### TASK BRIEF
Below are some records; write them all out again exactly.

=== Section Start ===

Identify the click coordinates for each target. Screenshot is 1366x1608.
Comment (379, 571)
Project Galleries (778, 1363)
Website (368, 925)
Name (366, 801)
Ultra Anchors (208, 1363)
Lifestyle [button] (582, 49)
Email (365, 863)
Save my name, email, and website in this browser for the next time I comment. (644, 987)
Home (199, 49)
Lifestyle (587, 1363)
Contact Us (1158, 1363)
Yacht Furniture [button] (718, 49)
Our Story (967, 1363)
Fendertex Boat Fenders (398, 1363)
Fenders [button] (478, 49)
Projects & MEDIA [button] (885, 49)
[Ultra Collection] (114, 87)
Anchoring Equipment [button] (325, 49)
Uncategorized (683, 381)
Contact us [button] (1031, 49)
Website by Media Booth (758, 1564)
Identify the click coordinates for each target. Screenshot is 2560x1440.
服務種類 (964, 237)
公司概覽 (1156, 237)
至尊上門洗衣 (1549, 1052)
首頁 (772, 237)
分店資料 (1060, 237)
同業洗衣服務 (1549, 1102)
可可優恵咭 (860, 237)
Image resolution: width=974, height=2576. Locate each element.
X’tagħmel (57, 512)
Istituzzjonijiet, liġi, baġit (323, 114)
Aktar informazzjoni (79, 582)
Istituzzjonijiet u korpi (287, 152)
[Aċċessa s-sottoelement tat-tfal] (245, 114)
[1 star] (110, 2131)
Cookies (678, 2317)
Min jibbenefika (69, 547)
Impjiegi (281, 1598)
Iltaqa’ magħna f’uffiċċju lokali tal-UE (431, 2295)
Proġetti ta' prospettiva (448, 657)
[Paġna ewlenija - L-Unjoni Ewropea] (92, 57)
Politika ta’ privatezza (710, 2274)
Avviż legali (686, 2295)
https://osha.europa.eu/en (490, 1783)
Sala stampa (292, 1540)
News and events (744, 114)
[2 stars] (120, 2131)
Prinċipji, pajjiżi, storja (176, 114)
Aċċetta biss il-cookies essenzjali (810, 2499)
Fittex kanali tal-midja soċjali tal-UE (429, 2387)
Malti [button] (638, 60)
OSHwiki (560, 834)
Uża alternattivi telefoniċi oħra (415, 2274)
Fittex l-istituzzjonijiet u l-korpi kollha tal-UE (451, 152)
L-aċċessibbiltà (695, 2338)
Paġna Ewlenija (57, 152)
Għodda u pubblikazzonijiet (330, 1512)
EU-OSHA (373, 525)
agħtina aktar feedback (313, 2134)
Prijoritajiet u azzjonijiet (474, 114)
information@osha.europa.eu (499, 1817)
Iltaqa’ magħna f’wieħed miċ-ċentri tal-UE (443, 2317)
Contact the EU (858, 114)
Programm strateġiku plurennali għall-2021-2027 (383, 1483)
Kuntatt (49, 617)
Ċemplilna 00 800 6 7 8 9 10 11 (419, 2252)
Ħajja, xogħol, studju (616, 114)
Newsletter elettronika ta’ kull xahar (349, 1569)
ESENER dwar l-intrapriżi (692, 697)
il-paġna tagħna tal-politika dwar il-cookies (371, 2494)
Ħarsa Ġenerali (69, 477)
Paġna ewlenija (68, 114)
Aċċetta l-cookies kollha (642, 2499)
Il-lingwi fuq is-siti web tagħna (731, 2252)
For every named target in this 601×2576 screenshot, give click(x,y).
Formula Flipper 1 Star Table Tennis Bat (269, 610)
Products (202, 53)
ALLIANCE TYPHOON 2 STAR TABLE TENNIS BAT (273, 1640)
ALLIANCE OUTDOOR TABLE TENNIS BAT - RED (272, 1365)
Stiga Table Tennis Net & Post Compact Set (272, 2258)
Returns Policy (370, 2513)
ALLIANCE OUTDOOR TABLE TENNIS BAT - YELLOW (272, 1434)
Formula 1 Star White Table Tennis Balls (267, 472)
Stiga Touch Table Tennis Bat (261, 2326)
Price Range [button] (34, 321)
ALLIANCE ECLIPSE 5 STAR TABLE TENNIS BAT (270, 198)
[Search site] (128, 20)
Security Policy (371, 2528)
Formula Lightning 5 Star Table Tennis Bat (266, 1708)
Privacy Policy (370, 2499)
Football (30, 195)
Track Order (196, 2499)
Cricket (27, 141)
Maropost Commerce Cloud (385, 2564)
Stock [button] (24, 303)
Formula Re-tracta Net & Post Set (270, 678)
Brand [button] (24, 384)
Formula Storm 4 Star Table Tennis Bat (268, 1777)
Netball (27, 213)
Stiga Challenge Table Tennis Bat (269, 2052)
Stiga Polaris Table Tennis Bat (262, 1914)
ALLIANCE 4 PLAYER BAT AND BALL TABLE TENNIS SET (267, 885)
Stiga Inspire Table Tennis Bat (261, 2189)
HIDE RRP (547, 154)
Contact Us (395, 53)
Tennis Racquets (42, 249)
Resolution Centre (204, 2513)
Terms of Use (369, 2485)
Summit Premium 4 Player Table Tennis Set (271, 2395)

=== Section End ===

### RESPONSE TO THE EXERCISE
Identify the click coordinates for each target. Screenshot is 1366x1608.
Comment (379, 571)
Project Galleries (778, 1363)
Website (368, 925)
Name (366, 801)
Ultra Anchors (208, 1363)
Lifestyle [button] (582, 49)
Email (365, 863)
Save my name, email, and website in this browser for the next time I comment. (644, 987)
Home (199, 49)
Lifestyle (587, 1363)
Contact Us (1158, 1363)
Yacht Furniture [button] (718, 49)
Our Story (967, 1363)
Fendertex Boat Fenders (398, 1363)
Fenders [button] (478, 49)
Projects & MEDIA [button] (885, 49)
[Ultra Collection] (114, 87)
Anchoring Equipment [button] (325, 49)
Uncategorized (683, 381)
Contact us [button] (1031, 49)
Website by Media Booth (758, 1564)
Identify the click coordinates for each target. Screenshot is 2560x1440.
服務種類 (964, 237)
公司概覽 (1156, 237)
至尊上門洗衣 (1549, 1052)
首頁 (772, 237)
分店資料 (1060, 237)
同業洗衣服務 (1549, 1102)
可可優恵咭 (860, 237)
Image resolution: width=974, height=2576. Locate each element.
X’tagħmel (57, 512)
Istituzzjonijiet, liġi, baġit (323, 114)
Aktar informazzjoni (79, 582)
Istituzzjonijiet u korpi (287, 152)
[Aċċessa s-sottoelement tat-tfal] (245, 114)
[1 star] (110, 2131)
Cookies (678, 2317)
Min jibbenefika (69, 547)
Impjiegi (281, 1598)
Iltaqa’ magħna f’uffiċċju lokali tal-UE (431, 2295)
Proġetti ta' prospettiva (448, 657)
[Paġna ewlenija - L-Unjoni Ewropea] (92, 57)
Politika ta’ privatezza (710, 2274)
Avviż legali (686, 2295)
https://osha.europa.eu/en (490, 1783)
Sala stampa (292, 1540)
News and events (744, 114)
[2 stars] (120, 2131)
Prinċipji, pajjiżi, storja (176, 114)
Aċċetta biss il-cookies essenzjali (810, 2499)
Fittex kanali tal-midja soċjali tal-UE (429, 2387)
Malti [button] (638, 60)
OSHwiki (560, 834)
Uża alternattivi telefoniċi oħra (415, 2274)
Fittex l-istituzzjonijiet u l-korpi kollha tal-UE (451, 152)
L-aċċessibbiltà (695, 2338)
Paġna Ewlenija (57, 152)
Għodda u pubblikazzonijiet (330, 1512)
EU-OSHA (373, 525)
agħtina aktar feedback (313, 2134)
Prijoritajiet u azzjonijiet (474, 114)
information@osha.europa.eu (499, 1817)
Iltaqa’ magħna f’wieħed miċ-ċentri tal-UE (443, 2317)
Contact the EU (858, 114)
Programm strateġiku plurennali għall-2021-2027 (383, 1483)
Kuntatt (49, 617)
Ċemplilna 00 800 6 7 8 9 10 11 (419, 2252)
Ħajja, xogħol, studju (616, 114)
Newsletter elettronika ta’ kull xahar (349, 1569)
ESENER dwar l-intrapriżi (692, 697)
il-paġna tagħna tal-politika dwar il-cookies (371, 2494)
Ħarsa Ġenerali (69, 477)
Paġna ewlenija (68, 114)
Aċċetta l-cookies kollha (642, 2499)
Il-lingwi fuq is-siti web tagħna (731, 2252)
For every named target in this 601×2576 screenshot, give click(x,y).
Formula Flipper 1 Star Table Tennis Bat (269, 610)
Products (202, 53)
ALLIANCE TYPHOON 2 STAR TABLE TENNIS BAT (273, 1640)
ALLIANCE OUTDOOR TABLE TENNIS BAT - RED (272, 1365)
Stiga Table Tennis Net & Post Compact Set (272, 2258)
Returns Policy (370, 2513)
ALLIANCE OUTDOOR TABLE TENNIS BAT - YELLOW (272, 1434)
Formula 1 Star White Table Tennis Balls (267, 472)
Stiga Touch Table Tennis Bat (261, 2326)
Price Range [button] (34, 321)
ALLIANCE ECLIPSE 5 STAR TABLE TENNIS BAT (270, 198)
[Search site] (128, 20)
Security Policy (371, 2528)
Formula Lightning 5 Star Table Tennis Bat (266, 1708)
Privacy Policy (370, 2499)
Football (30, 195)
Track Order (196, 2499)
Cricket (27, 141)
Maropost Commerce Cloud (385, 2564)
Stock [button] (24, 303)
Formula Re-tracta Net & Post Set (270, 678)
Brand [button] (24, 384)
Formula Storm 4 Star Table Tennis Bat (268, 1777)
Netball (27, 213)
Stiga Challenge Table Tennis Bat (269, 2052)
Stiga Polaris Table Tennis Bat (262, 1914)
ALLIANCE 4 PLAYER BAT AND BALL TABLE TENNIS SET (267, 885)
Stiga Inspire Table Tennis Bat (261, 2189)
HIDE RRP (547, 154)
Contact Us (395, 53)
Tennis Racquets (42, 249)
Resolution Centre (204, 2513)
Terms of Use (369, 2485)
Summit Premium 4 Player Table Tennis Set (271, 2395)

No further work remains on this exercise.